[EXERCISE INPUT — start]
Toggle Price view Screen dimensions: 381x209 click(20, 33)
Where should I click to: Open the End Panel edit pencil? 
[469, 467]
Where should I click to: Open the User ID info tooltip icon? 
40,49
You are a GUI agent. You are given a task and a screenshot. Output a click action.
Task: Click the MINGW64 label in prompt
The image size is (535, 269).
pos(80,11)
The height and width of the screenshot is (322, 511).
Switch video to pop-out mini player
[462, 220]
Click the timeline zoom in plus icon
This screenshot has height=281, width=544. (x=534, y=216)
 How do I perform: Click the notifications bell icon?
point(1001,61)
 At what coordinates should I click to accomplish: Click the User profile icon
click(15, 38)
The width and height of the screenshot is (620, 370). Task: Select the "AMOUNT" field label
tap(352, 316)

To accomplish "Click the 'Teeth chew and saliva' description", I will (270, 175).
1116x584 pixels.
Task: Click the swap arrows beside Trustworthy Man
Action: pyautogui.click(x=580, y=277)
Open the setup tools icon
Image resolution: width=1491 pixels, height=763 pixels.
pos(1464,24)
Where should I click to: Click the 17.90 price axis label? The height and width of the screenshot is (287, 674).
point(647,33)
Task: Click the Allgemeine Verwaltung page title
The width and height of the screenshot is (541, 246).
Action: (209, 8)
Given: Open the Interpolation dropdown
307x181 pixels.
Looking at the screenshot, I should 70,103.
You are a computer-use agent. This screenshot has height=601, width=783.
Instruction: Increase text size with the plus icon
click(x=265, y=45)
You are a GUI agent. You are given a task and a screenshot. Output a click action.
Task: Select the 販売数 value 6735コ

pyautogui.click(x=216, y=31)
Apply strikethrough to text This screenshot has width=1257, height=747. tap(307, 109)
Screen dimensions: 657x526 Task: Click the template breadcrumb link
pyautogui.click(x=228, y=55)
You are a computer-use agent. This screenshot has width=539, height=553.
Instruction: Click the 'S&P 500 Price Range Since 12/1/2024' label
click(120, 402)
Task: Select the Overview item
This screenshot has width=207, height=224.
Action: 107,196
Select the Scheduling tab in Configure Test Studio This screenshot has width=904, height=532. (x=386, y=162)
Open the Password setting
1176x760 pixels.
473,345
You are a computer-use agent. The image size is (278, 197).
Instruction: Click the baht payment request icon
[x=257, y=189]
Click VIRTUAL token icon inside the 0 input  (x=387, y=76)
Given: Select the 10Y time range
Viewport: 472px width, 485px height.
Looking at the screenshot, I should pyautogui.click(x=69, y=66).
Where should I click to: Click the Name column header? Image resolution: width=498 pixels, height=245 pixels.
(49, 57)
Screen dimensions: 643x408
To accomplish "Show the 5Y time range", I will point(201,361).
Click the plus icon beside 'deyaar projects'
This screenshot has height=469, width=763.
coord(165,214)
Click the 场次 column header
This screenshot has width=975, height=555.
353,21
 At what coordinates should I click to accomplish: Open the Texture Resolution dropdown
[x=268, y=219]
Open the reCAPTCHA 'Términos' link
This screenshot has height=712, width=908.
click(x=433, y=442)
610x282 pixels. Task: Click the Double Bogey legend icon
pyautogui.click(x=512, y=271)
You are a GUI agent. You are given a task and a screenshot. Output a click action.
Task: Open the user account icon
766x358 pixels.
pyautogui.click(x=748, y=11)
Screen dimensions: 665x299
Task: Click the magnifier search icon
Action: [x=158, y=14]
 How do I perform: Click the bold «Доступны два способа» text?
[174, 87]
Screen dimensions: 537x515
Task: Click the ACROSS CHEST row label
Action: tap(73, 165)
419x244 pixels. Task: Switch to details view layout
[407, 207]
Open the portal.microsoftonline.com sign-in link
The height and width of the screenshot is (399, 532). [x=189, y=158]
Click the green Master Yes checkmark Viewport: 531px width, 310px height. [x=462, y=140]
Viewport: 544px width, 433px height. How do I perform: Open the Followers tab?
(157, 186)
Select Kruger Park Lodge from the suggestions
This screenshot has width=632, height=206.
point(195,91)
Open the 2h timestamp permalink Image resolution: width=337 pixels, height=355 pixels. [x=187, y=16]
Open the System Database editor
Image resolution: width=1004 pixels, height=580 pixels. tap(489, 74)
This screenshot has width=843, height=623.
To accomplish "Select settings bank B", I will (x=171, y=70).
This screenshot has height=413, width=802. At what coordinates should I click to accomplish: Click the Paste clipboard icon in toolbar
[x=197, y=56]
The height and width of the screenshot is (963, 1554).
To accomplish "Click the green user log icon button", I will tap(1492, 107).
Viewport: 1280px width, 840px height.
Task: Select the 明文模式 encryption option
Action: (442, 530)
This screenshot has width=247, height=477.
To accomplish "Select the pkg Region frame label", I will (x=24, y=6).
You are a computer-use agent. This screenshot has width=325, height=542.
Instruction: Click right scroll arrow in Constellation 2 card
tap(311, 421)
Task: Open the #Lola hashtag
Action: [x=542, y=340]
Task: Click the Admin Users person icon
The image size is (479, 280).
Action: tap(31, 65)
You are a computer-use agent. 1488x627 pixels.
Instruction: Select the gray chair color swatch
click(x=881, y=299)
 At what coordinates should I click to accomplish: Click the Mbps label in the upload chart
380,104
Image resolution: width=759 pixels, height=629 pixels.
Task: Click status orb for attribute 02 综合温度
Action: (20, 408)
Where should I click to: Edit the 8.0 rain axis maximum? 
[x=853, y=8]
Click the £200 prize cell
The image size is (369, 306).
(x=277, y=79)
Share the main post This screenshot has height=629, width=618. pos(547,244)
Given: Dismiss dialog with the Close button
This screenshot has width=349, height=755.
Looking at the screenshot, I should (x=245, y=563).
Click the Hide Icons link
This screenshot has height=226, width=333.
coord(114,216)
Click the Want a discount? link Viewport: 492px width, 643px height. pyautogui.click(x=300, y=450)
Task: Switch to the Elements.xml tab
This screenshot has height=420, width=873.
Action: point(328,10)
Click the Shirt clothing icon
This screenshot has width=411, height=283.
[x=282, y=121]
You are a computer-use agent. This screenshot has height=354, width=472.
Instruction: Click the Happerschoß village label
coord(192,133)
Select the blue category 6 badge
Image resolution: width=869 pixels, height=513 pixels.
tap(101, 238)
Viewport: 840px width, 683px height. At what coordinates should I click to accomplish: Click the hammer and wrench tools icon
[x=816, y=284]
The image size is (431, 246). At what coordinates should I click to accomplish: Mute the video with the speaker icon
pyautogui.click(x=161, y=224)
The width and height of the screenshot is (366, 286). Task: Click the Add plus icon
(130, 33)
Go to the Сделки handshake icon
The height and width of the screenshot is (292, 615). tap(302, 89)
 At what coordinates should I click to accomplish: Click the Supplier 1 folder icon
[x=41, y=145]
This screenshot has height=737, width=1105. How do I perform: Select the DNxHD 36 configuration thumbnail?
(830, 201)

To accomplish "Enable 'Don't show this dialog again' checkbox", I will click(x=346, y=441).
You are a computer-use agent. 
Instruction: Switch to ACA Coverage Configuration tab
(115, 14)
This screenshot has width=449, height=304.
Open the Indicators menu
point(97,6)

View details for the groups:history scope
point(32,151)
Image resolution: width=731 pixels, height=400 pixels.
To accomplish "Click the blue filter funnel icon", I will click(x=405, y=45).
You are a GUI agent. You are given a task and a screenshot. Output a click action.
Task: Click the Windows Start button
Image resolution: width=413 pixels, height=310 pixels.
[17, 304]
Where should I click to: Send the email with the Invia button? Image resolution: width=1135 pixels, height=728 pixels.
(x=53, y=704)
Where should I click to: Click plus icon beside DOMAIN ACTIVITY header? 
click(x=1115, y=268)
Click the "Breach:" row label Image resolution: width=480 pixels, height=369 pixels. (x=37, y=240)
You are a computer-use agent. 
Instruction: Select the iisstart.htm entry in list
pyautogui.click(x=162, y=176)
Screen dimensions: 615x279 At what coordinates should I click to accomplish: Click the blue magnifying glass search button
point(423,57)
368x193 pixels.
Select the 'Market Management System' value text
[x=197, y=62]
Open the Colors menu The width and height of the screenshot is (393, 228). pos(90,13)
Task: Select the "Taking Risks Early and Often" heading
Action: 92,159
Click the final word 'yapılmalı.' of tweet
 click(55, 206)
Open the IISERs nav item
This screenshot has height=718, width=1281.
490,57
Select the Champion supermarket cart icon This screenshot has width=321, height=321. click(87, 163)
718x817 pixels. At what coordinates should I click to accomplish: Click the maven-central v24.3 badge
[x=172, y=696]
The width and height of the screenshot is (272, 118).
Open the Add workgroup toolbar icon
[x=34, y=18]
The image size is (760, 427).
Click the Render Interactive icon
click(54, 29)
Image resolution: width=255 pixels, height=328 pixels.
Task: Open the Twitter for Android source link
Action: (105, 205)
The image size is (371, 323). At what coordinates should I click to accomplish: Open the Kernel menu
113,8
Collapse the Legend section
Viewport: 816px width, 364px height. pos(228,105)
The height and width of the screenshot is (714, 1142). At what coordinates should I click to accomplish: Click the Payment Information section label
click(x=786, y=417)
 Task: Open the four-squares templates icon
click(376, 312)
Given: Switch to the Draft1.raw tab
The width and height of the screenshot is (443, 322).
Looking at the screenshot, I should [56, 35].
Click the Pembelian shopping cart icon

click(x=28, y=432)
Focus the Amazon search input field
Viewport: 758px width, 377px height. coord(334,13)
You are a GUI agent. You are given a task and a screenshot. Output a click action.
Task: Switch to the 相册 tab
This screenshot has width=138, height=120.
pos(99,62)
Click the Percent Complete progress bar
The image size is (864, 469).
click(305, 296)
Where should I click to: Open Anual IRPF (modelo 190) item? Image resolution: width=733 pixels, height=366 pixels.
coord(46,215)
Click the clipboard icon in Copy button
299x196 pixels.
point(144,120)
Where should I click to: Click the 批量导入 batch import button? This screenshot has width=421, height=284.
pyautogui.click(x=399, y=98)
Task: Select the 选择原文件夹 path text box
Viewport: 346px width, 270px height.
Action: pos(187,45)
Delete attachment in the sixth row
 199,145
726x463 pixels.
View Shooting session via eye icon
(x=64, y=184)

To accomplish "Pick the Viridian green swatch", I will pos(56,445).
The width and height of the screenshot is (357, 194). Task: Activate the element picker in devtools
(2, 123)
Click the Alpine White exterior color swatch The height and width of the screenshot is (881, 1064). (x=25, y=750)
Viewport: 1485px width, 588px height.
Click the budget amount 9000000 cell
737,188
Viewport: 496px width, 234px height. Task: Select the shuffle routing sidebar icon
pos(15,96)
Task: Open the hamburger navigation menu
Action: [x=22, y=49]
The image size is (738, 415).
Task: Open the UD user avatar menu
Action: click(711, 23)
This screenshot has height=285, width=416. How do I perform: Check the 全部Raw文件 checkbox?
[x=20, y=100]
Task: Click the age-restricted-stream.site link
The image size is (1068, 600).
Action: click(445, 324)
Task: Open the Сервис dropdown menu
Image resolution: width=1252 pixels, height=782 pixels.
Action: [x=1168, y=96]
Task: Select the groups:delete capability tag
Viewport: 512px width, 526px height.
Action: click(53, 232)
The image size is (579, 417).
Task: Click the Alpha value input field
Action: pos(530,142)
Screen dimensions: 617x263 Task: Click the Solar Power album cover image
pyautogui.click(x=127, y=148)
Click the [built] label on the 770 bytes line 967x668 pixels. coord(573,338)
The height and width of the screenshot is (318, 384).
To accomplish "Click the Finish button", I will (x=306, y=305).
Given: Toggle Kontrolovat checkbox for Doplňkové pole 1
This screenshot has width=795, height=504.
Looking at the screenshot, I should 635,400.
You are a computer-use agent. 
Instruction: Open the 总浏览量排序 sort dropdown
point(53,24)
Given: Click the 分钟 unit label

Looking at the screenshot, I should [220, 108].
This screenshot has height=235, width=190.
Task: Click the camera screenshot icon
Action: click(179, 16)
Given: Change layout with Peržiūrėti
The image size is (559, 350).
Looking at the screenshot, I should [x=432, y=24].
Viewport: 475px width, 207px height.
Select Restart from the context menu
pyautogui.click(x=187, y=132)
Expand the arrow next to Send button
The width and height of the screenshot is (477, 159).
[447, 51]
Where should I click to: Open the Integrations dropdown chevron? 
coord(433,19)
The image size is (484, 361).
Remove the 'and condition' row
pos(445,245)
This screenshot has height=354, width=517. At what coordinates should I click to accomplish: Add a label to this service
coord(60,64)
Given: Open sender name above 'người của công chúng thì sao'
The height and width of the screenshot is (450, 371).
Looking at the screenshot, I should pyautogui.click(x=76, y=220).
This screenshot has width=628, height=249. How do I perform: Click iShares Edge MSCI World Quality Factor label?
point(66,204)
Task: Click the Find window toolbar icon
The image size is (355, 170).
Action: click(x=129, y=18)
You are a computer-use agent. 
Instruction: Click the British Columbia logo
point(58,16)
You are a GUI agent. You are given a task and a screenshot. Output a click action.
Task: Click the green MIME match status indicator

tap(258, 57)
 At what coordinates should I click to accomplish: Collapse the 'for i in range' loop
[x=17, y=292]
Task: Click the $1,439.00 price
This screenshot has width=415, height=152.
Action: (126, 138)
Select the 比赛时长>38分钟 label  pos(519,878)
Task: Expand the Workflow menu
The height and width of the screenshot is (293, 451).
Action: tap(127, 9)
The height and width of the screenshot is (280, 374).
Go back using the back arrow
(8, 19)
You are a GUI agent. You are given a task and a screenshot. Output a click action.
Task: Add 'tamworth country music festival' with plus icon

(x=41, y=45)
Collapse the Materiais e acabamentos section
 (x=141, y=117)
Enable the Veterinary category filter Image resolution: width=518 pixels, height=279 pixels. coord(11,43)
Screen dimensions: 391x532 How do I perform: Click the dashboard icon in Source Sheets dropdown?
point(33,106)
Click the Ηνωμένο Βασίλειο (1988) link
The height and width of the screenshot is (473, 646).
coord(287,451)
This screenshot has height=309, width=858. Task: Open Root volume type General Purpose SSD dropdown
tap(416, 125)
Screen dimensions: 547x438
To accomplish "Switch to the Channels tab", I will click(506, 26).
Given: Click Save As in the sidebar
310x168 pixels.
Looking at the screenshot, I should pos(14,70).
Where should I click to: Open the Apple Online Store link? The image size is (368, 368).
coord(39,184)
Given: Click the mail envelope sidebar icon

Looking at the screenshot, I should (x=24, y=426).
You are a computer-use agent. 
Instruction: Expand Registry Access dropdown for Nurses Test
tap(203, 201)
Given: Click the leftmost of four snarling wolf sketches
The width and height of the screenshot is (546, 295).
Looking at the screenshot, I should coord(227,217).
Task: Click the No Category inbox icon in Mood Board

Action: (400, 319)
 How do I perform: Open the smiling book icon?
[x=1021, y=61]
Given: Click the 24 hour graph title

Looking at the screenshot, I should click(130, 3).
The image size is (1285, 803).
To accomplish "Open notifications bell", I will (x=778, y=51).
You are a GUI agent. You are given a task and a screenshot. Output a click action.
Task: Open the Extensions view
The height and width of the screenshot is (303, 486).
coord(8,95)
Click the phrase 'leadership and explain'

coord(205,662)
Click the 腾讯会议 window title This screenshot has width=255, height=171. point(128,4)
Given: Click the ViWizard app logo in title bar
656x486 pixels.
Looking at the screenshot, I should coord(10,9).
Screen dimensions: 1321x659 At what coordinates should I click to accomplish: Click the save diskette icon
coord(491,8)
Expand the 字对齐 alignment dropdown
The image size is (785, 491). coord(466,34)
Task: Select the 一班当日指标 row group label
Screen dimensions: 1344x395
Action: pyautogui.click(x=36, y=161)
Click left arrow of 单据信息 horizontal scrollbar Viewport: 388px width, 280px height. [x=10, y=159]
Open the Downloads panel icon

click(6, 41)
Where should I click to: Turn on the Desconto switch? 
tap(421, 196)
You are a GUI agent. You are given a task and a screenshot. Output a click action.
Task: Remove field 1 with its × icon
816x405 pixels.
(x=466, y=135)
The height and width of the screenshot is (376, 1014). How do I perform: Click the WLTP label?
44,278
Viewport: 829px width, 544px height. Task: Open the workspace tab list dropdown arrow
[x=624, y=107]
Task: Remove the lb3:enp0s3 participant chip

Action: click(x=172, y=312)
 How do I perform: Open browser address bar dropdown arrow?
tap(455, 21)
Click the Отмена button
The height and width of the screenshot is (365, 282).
[EXERCISE INPUT — finish]
▶ **YOUR GOAL**:
Leave out every line above except those from the line with "Select Kruger Park Lodge from the suggestions" up to and including the line with "The height and width of the screenshot is (963, 1554).", and copy those exactly.

▶ **TASK RESULT**:
Select Kruger Park Lodge from the suggestions
This screenshot has width=632, height=206.
point(195,91)
Open the 2h timestamp permalink Image resolution: width=337 pixels, height=355 pixels. [x=187, y=16]
Open the System Database editor
Image resolution: width=1004 pixels, height=580 pixels. tap(489, 74)
This screenshot has width=843, height=623.
To accomplish "Select settings bank B", I will (x=171, y=70).
This screenshot has height=413, width=802. At what coordinates should I click to accomplish: Click the Paste clipboard icon in toolbar
[x=197, y=56]
The height and width of the screenshot is (963, 1554).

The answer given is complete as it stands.